The perfect letter depends on the level of job you are applying for. There is a point when you move away from what you have done in the past to what you will do when you get the job. The turning point, the letter that is a mixture of the two, is at Head of Department, Head of Year or Head of Faculty roles. These letters will be a mixture of your CV and how you plan to implement change.
Let’s begin with the new teacher letter. All department heads and senior leaders know that new teachers do not have a lot of experience in the classroom. This means they are not looking for a candidate who knows a lot about the job but instead has an enthusiasm and an intelligence about teaching. The most important element of a new teachers’ letter is to be well written and personal to the school. Being personal to the school means doing more than just changing the name of the head teacher and the address – find something important about the school and start the letter focused on why you are attracted to this value or ethos.
The letter from a teacher who has been working for a year or more should be much more focused on practice. The letter should speak enthusiastically and knowledgeably about the work done in the classroom, in extra-curricular activities and pastorally. There should be specific examples that illustrate your greatest qualities. Clever letter writers again work out what is important to the school and tailor the letter to the school applied for.
Then, as you start to apply for promotions the letters change emphasis. When applying for leadership roles on any level it becomes more important to address the challenges and the changes facing your subject and how you will guide your team through. Middle leaders still need to illustrate how experience has equipped them for the role of manager but the tone should be future focused.

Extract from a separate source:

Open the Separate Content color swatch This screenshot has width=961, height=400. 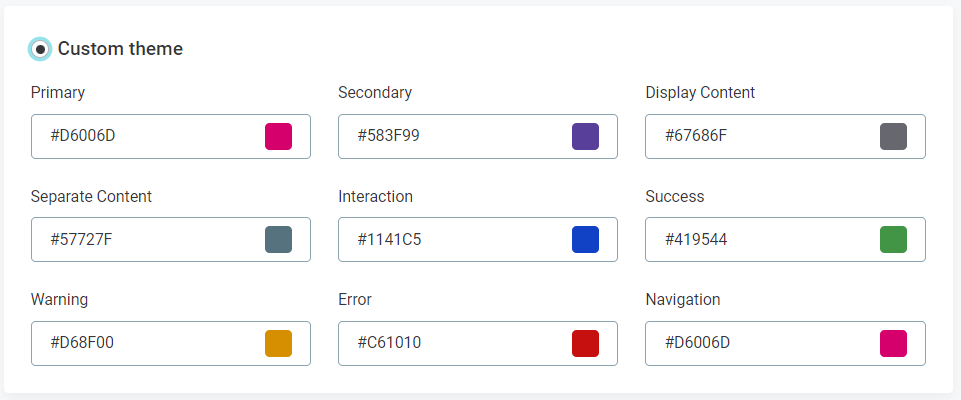click(x=278, y=240)
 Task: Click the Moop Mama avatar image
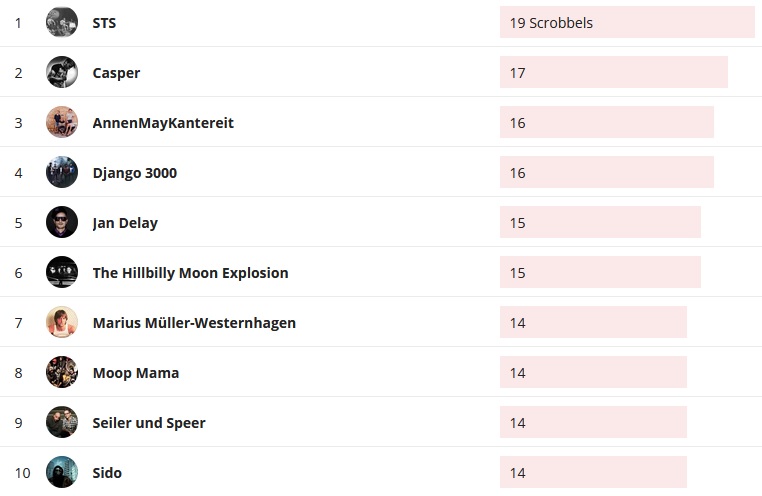click(62, 372)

The further up the ladder you go from this point the more you need to focus on what you will do and how you are qualified to do this. Your teaching prowess will be taken as a given. You are now being judged on your values, your vision and your strategic thinking. Therefore, you need to write a letter based on an analytical understanding of education in your context, the school you are applying and how you will shape its future.

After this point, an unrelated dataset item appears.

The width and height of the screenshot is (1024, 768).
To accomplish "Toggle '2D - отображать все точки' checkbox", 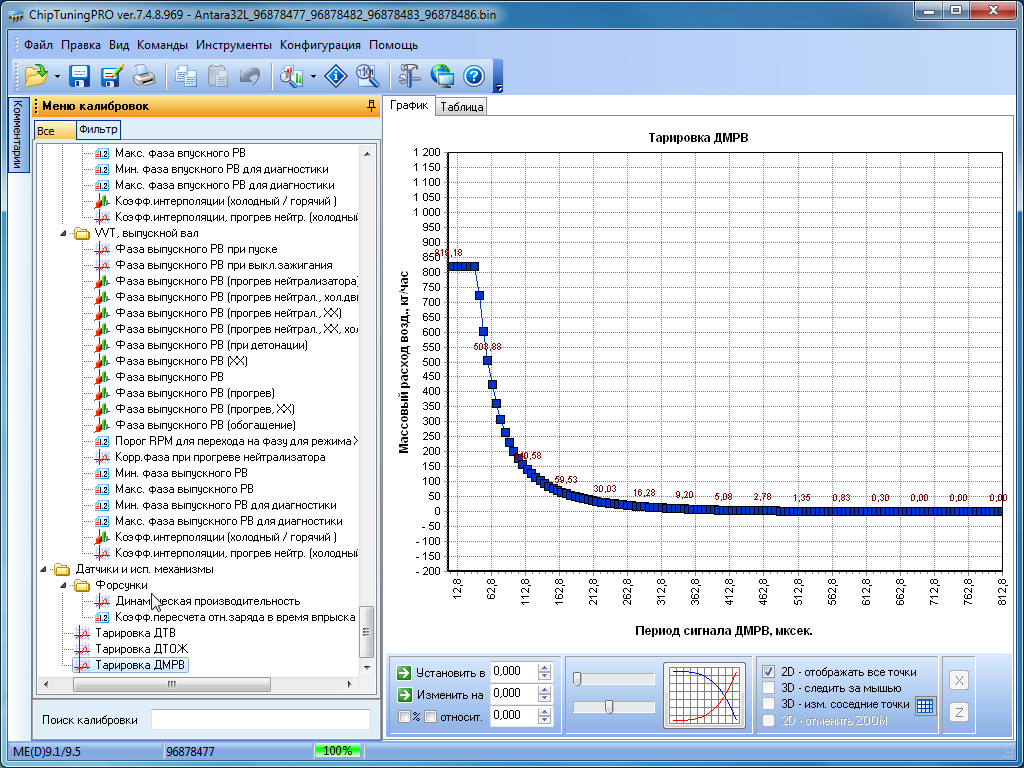I will pos(769,672).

The most important points to make about the letter of application are these: be concise, be accurate and do not go beyond two sides of A4 – though it should certainly be more than one side. Your opening paragraph is the metaphorical 10 second pitch in the lift. You need to win the attention of the manager in this paragraph or you will likely be demoted to the bottom of the pile. Beyond this: stand out as the individual teacher that you are and give the manager a sense of the person as well as the professional.